A lawyer conscientious to such a degree toward his partners would hardly be less so in the treatment of his clients. And they, for their part, were quick to appreciate the fact. One old chronicler records with warm approval how Lincoln, at the very outset, gained the confidence of the business men.[ii-6] As traffic in the Mississippi Valley was generally based on long-time credit, merchants often found it necessary to commit the collection of their overdue notes to local attorneys. Some of these gentlemen were so dilatory in making returns that their clients, not infrequently, had as much difficulty getting the money from them as from their customers. Lincoln set a different pace. As soon as such payments reached him they were, in every instance, turned over, without delay, to their rightful owners who, by the way, lost no opportunity of proclaiming their satisfaction.[ii-7]
But it was in the handling of more important matters that Lincoln evinced how scrupulous could be an attorney’s attention to the true interests of those who sought legal aid. His office became, as should every good lawyer’s, a court of conciliation; and when people came to him with their troubles, he usually tried, in the beginning, to bring about amicable adjustments. These endeavors went beyond a merely perfunctory observance of the time-honored dictum that it is a lawyer’s duty to prevent not to promote litigation.[ii-8] Addressing himself, in the notes for a lecture, to beginners at the bar, he wrote, after perhaps fifteen years of legal experience: “Discourage litigation. Persuade your neighbors to compromise whenever you can. Point out to them how the nominal winner is often a real loser—in fees, expenses, and waste of time. As a peacemaker the lawyer has a superior opportunity of being a good man. There will still be business enough.”[ii-9]

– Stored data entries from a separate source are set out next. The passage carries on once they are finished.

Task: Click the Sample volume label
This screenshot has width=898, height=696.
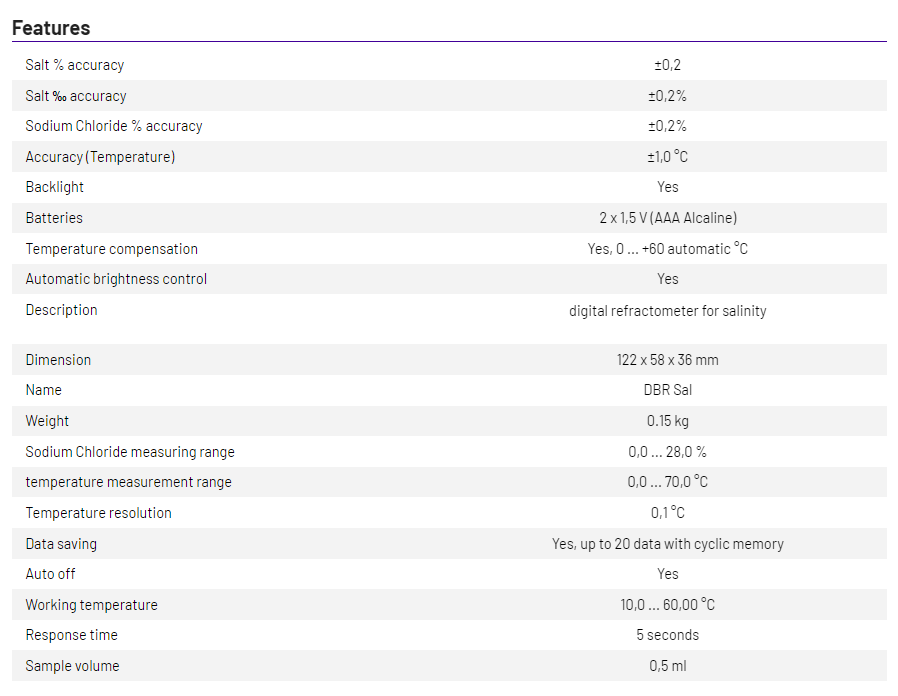Action: pyautogui.click(x=72, y=666)
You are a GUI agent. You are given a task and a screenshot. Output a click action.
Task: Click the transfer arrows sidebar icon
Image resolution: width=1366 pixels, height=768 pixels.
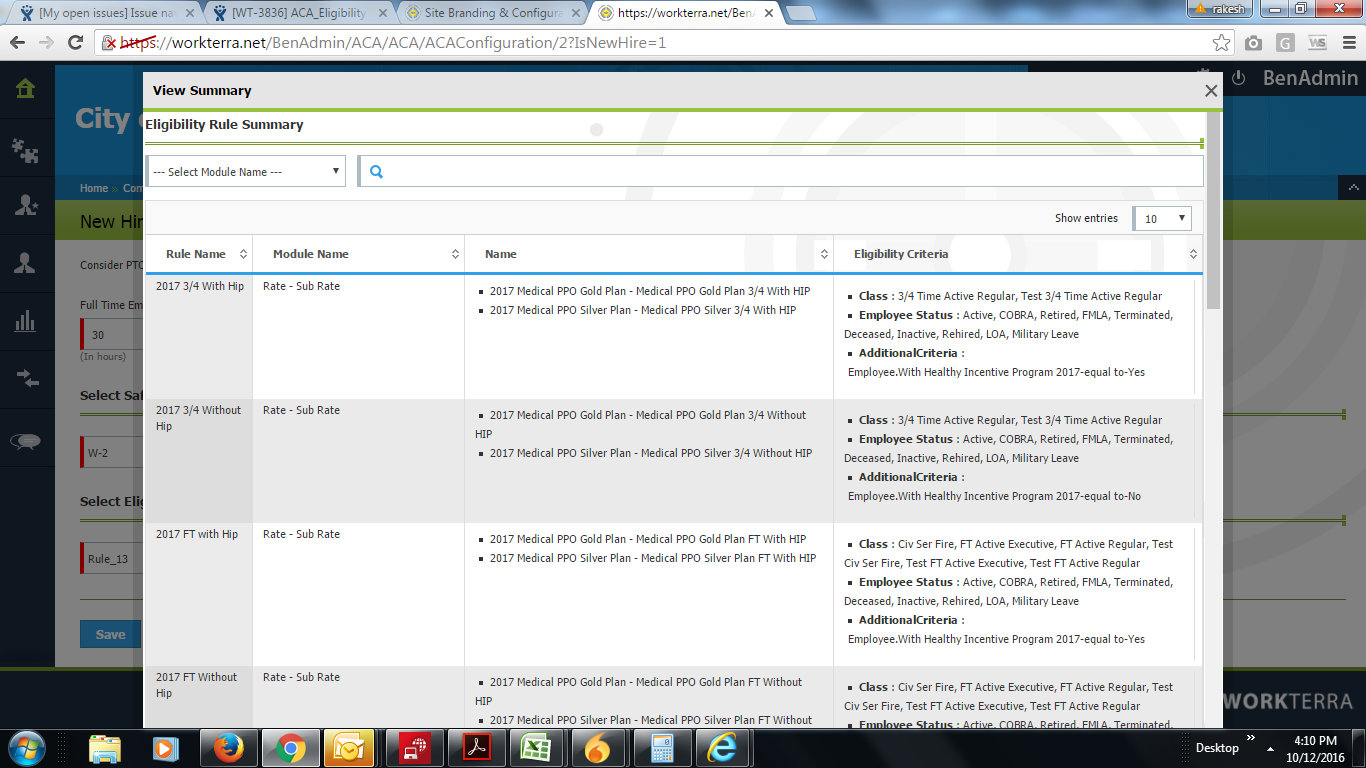click(x=26, y=379)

How earnestly Lincoln labored to reck his own rede, judges, attorneys, and other officers of the law agreed in attesting. They declared, according to one who canvassed their views, that “more disputes were settled” by his advice “out of the courts than in them”; and, what is perhaps of greater importance, it was added that “as a rule, these settlements left the litigants friends.”[ii-10] Quarrels, ranging over the whole field of human differences, from an altercation about a line fence to the unhappy preliminaries of a divorce suit, were smoothed out—if one may credit the current anecdotes—under his soothing touch.[ii-11]
But were the mediations of this peacemaker satisfactory in every instance? Did the contestants who had been brought to lay their claims before him uniformly submit to his decisions with good grace? As though to answer these questions one of his most brilliant contemporaries at the bar, Leonard Swett, once said:—
“There is something remarkable about these Lincoln settlements and arbitrations. The parties always submit. They seem to think they have to submit, which is very little short of the power he exercises over a jury, before which these arbitrated disputes would otherwise come. He is so positive and final with them as to make his judgment equivalent to a settlement in court. In all my observations of these cases, only one man objected seriously and threatened to take his case into court. It happened he was one of Lincoln’s clients; but when the man objected to Lincoln’s arbitration, and said, ‘I will take the case into court,’ Lincoln gave him one of his deep-searching looks, and said, ‘Very well, Jim, I will take the case against you for nothing.’ But that was unnecessary, for the penetrating look had settled Jim and his case.”[ii-12]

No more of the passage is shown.